Attorno al 1615-20, Guido dipinse un soggetto mitologico: Atalanta e Ippomene. Una splendida descrizione ci viene fornita da Cesare Garboli: “Nudi da Erebo, fantasmi di un imbrunire perpetuo, Atalanta e Ippomene sono colpiti da una luce spettrale: evocati, richiamati dal nulla….le carni s’imbevono di una luce astratta, lunare.
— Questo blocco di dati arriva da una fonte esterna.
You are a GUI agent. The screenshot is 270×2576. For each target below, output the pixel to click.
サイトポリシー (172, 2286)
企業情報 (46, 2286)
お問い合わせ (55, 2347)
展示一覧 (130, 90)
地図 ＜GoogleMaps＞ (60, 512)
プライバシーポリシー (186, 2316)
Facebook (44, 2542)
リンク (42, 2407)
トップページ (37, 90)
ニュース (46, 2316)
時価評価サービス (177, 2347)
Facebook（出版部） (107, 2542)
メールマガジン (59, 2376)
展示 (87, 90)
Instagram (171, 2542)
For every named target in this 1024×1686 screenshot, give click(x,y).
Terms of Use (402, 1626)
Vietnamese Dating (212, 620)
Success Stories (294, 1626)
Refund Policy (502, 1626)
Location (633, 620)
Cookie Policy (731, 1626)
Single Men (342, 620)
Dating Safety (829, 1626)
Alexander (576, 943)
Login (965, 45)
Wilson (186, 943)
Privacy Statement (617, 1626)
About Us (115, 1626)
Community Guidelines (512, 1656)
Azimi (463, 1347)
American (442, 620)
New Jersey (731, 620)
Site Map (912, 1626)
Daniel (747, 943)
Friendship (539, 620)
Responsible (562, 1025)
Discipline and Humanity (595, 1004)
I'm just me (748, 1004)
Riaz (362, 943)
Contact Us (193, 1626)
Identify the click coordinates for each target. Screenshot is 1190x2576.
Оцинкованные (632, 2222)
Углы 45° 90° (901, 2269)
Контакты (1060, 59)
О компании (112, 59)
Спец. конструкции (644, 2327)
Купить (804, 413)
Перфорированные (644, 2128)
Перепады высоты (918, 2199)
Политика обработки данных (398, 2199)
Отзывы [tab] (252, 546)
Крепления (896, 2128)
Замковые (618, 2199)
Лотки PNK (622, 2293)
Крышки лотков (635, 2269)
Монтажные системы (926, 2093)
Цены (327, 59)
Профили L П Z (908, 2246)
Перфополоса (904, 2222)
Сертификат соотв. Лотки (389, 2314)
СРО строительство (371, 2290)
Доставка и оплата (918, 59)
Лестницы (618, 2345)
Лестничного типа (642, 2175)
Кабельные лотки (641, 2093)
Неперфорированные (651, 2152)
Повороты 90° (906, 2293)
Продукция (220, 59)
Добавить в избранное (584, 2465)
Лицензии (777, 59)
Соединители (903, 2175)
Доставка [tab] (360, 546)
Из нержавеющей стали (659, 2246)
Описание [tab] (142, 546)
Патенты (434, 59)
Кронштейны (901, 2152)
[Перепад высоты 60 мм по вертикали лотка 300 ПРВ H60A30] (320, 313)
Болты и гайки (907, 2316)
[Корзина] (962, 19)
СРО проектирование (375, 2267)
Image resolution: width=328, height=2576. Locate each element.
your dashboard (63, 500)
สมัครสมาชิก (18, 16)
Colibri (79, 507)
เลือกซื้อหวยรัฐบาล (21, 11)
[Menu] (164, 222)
Una diagonale di rossori, in quel pallore livido, d’incarnati più rosei, un soffio appena vitale attraversa le mani dei due adolescenti, scalando dal volto del giovane fino alla mano della fanciulla che interrompe la corsa e si distrae a raccogliere il pomo gettato dal rivale: un gesto – lapsus, che nel suo curvo ritmo di danza scopre una nudità di membra molli, lievemente deteriorate…Atalanta assorta in un’ermetica indifferenza, Ippomene che si ritrae spaventato dalla magia fascinatrice del pomo, divergono in un rapporto di fraterna, incomunicabile solitudine…”.

Gli ultimi anni della sua vita, come sostiene il suo biografo, furono segnati dai debiti che lo costrinsero “a lavorare mezze figure e teste alla prima, e senza il letto sotto; a finire inconsideratamente le storie e le tavole più riguardevoli; a prender denaro a cambio da tutti; a non ricusare ogni imprestito da gli amici; a vendere, vil mercenario, l’opra sua e le giornate a un tanto l’ora”.

Depresso, scrisse, “…comincio a non piacere più nemmeno a me stesso”, […] conoscendo essere vissuto assai, anzi troppo, dando fastidio a tanti altri, forzati a star bassi finch’io vivo”.

“Colto da febbri”, lasciò questo mondo il 6 agosto 1642.